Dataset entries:
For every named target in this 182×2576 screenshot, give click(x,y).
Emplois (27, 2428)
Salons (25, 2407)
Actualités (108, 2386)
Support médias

• **Exercise requirements**
Please retype the data, matching it exactly.

• **Result**
For every named target in this 182×2576 screenshot, give click(x,y).
Emplois (27, 2428)
Salons (25, 2407)
Actualités (108, 2386)
Support médias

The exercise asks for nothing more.